● 取り組む課題
1 > 次の(a)〜(c)が高血圧性脳症の文章の内容と合うかどうか、それぞれ「はい」か「いいえ」で答え、決め手となる文章中の語句をそのまま引用してください。(a) 高血圧性脳症は年齢や性別によって起こりやすさに違いがある。(b) 降圧剤の中断が高血圧性脳症の誘因となることがある。(c) 脳血管の自動調節能では、血圧が上昇すると血管が拡張する。
2 > 高血圧性脳症の文章の続きを、最後の文の後から書け。

● 引用文
--

脳の血管には、血圧の上昇・下降に対して血管を収縮・拡張させて血管抵抗を増大・減少させ、脳の血流を一定に保とうとする働きがあります。これを脳血管の自動調節能といいます。しかし、その調節能の範囲を超えて血圧が著しく持続的に上昇すると、脳の血流は異常に増え、脳の毛細血管内から血管外へ血漿(けっしょう)成分が染み出して脳浮腫(ふしゅ)を起こし、頭蓋(ずがい)内圧が高進します。このような現象が高血圧性脳症で、もともと高血圧のある人や、腎(じん)機能障害のある人に起こりやすく、降圧剤の中断や腎機能障害の悪化などが誘因となります。
もともと高血圧のある人といっても、ほとんどは腎機能障害を持つ重症高血圧、あるいは悪性高血圧の人に起こるほか、急性腎炎や妊娠高血圧症候群(旧妊娠中毒症)の人にも起こることがあります。従って、その発生には年齢や性別などによる特徴はありません。

--

● データ欄
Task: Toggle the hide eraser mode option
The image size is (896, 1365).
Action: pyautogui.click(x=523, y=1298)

--

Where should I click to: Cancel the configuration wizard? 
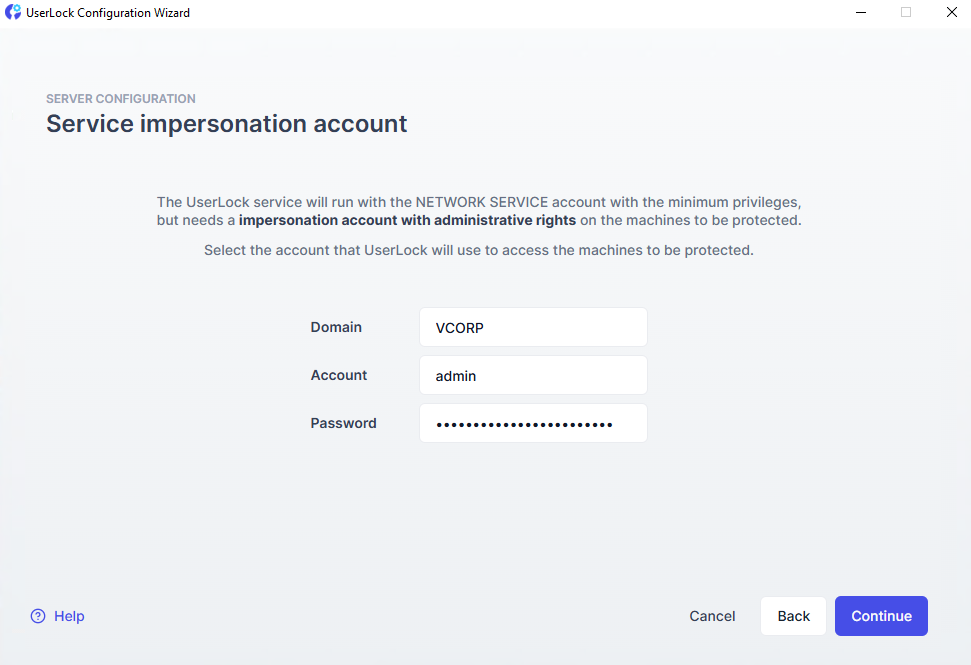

--

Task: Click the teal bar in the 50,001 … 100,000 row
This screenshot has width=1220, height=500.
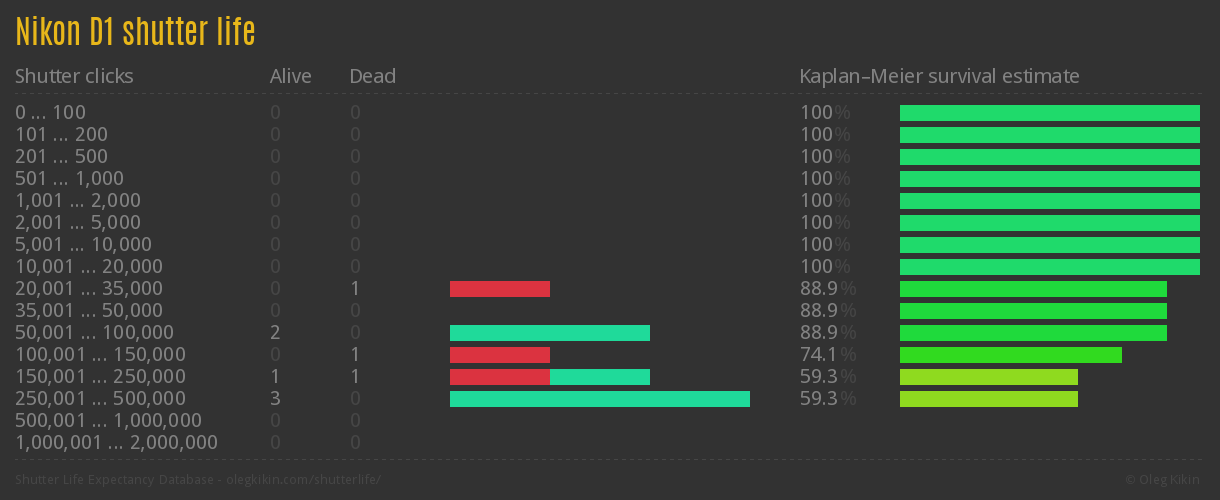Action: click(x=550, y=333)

--

● 解答一覧
1 >
(a) いいえ:「その発生には年齢や性別などによる特徴はありません」
(b) はい:「降圧剤の中断や腎機能障害の悪化などが誘因となります」
(c) いいえ:「血圧の上昇・下降に対して血管を収縮・拡張させて」

2 >
頭痛、悪心(おしん)、嘔吐(おうと)など、いわゆる頭蓋内圧高進症状が起こります。頭痛の多くは後頭部から後頸部(けいぶ)にかけての激しい痛みで、著しい高血圧と悪心、嘔吐を伴うためにくも膜下出血とよく似ています。血圧は、最高血圧(収縮期血圧)が200mmHgを大幅に超え、最低血圧(拡張期血圧)も130mmHgを超えることが多く、異常な高血圧を示します。
両側性の視力低下を訴えるケースも少なくありません。初めのうち不安感や興奮、失見当識などの精神症状がみられるケースもあり、中には昏睡(こんすい)状態に至るケースもあります。まれに、全身の強直性けいれんを起こすケースがあります。放置すると、脳出血や心不全、腎不全により死亡します。
高血圧性脳症に気付いたら、直ちに神経内科の専門医の診察を受け下さい。
神経内科の医師による診断では、著しい高血圧を伴って、頭痛、悪心、嘔吐、意識障害など脳の障害を示す症状から、高血圧性脳症を念頭に置きます。似たような症状を示すもので最も重要なのは、脳卒中、とりわけくも膜下出血で、その鑑別にはCTスキャンやMRIを用います。高血圧性脳症の画像では、大きな梗塞(こうそく)や出血の所見はなく、ほぼ正常ないし脳が全般的にはれている脳浮腫の所見が得られます。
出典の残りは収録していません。